* Source extract *
--------------------------------

So, essentially you have 5 roles at quant hedge funds: Portfolio Manager, Investment Analyst, Trader, Quant, and Programmer.
Q: Awesome, thanks for explaining that. With the trend toward quant / “black box” systems, is the role of the trader becoming less important? Do you think they’ll still exist in the long-term?
A: The importance of a human trader increases as assets that people trade become more complex. It decreases as more information becomes quantifiable and people better understand how to price and predict these assets.
So far, the second trend is winning. But there is probably some fundamental lower bound on the importance of traders, because there will always be “un-quantifiable information.”
I think the outlook is probably slightly better for you if you’re interested in joining a quant fund in more of a quant or programmer role, but there will always be demand for top traders no matter how much certain funds switch over to “black box” systems.
A Day in the Life of a Quant
Q: Thanks for weighing in there. I know readers have asked a lot of questions on whether or not certain roles will still exist going forward.
So what’s it like to work at a quant fund? How are the hours? What’s a typical day like?
A: The hours vary; it’s probably around 45-65 hours per week on average depending on what’s going on in the market.
The total entry-level compensation is between $200K and $300K USD.
Compensation thereafter depends on the individual’s and firm’s performances. It could stay the same or potentially go up to the millions.
Q: I just want to pause for a minute so everyone can appreciate the sheer amount of cash you just mentioned: $200K – $300K USD for entry-level positions.
But going back to my actual question, what’s a typical day like for you in terms of schedule and work tasks?
A: Someone in a quant role at a hedge fund might complete the following tasks each day:
- Idea Generation – They’ll read academic research, attend conferences and talk to each other to generate ideas; then they’ll gather data and write programs to test their ideas.
- Turn Ideas Into Trades – They’ll build models to turn their ideas into trades and will monitor the performance and risk of their trades, tweaking their models as necessary.
- Get Better Trades – They’ll talk to traders, dealers, brokers, and so on to get better trading terms, lower transaction fees, and other “concessions” that make it easier to trade profitably.
- Fundraising and Interviewing – These tasks probably take up less time than the rest, but occasionally quants will help with speaking to new investors to raise money and with interviewing new candidates for open quant positions.

--------------------------------

* Dataset content *
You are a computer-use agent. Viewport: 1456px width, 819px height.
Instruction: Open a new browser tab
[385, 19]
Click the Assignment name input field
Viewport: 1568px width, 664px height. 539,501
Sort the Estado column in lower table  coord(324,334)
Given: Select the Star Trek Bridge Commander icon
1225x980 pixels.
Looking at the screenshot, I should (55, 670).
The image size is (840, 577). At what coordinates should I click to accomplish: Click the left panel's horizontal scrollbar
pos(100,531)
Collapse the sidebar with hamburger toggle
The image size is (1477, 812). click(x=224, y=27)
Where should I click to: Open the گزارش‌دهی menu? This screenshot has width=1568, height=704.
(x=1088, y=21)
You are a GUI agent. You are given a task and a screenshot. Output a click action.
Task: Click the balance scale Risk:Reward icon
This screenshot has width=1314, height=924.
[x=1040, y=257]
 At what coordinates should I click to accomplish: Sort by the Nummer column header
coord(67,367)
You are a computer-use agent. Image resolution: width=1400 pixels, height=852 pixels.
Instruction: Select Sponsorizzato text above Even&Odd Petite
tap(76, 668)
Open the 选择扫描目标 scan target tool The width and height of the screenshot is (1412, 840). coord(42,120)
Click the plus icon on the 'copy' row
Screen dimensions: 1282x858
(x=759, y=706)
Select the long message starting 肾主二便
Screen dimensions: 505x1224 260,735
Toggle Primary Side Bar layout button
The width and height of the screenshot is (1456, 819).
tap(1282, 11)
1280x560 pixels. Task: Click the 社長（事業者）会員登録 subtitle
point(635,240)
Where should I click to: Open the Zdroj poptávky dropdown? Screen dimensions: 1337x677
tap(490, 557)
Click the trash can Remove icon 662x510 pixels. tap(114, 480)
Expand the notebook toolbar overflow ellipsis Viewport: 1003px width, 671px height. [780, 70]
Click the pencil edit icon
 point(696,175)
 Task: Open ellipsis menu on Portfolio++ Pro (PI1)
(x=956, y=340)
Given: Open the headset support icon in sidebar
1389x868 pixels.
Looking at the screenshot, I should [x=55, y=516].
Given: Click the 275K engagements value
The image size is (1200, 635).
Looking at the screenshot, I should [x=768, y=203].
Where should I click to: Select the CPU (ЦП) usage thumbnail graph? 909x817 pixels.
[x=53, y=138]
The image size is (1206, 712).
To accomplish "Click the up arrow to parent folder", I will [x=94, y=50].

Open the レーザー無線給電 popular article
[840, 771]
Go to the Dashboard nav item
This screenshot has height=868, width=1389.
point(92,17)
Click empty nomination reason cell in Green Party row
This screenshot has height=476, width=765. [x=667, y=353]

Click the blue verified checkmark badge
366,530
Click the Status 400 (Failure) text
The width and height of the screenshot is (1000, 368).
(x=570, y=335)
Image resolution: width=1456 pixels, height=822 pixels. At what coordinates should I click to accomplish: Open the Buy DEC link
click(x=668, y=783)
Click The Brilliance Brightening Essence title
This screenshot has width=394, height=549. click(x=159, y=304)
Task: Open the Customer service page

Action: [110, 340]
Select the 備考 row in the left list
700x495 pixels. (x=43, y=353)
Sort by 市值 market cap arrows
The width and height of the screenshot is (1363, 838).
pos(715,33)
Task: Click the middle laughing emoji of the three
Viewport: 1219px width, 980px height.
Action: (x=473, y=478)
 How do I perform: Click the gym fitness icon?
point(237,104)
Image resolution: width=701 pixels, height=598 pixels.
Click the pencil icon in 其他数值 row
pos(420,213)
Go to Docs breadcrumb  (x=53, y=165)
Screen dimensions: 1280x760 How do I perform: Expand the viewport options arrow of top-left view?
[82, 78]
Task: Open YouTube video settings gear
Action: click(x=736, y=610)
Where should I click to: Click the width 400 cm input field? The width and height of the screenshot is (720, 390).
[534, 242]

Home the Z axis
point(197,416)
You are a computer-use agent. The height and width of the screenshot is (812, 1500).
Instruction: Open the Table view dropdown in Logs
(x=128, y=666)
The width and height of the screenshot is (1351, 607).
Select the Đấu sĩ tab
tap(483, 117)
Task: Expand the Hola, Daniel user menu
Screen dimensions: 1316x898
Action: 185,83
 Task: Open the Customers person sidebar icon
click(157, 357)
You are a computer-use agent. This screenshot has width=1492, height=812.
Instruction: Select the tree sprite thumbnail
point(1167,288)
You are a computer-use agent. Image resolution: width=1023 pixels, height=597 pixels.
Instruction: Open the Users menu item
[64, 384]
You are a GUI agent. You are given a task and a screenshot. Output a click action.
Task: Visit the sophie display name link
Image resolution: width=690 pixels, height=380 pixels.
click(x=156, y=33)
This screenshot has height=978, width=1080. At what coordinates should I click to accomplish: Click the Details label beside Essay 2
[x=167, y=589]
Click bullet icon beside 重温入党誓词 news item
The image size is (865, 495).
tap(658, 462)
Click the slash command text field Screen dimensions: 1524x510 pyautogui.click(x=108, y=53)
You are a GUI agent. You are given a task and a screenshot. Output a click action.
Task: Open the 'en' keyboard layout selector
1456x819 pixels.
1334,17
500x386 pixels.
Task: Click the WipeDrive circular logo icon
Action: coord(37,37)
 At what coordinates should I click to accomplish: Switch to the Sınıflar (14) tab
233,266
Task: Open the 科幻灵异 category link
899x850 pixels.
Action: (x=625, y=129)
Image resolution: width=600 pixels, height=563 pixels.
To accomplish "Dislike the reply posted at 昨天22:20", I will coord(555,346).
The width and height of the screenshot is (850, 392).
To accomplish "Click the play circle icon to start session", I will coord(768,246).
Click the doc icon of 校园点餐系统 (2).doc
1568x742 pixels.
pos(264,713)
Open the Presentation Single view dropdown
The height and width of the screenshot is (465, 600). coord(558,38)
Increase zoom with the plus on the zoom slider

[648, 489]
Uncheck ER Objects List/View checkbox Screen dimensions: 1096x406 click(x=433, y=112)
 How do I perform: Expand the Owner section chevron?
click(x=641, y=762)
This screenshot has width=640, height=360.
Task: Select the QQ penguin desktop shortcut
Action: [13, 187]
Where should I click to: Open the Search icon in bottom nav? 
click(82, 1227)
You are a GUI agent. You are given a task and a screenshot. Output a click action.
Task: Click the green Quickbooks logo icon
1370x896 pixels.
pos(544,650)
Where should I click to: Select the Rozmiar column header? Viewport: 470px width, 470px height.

--------------------------------

* Problem *
Rewrite the paragraph in the interview excerpt on quant hedge funds that begins "I think the outlook is probably slightly better" in one shorter sentence, keeping its main facts. Work only from the interview excerpt on quant hedge funds.

* Full response *
Quant or programmer roles probably offer a slightly better outlook for those wanting to join a quant fund, but top traders will always be in demand, however far some funds move to "black box" systems.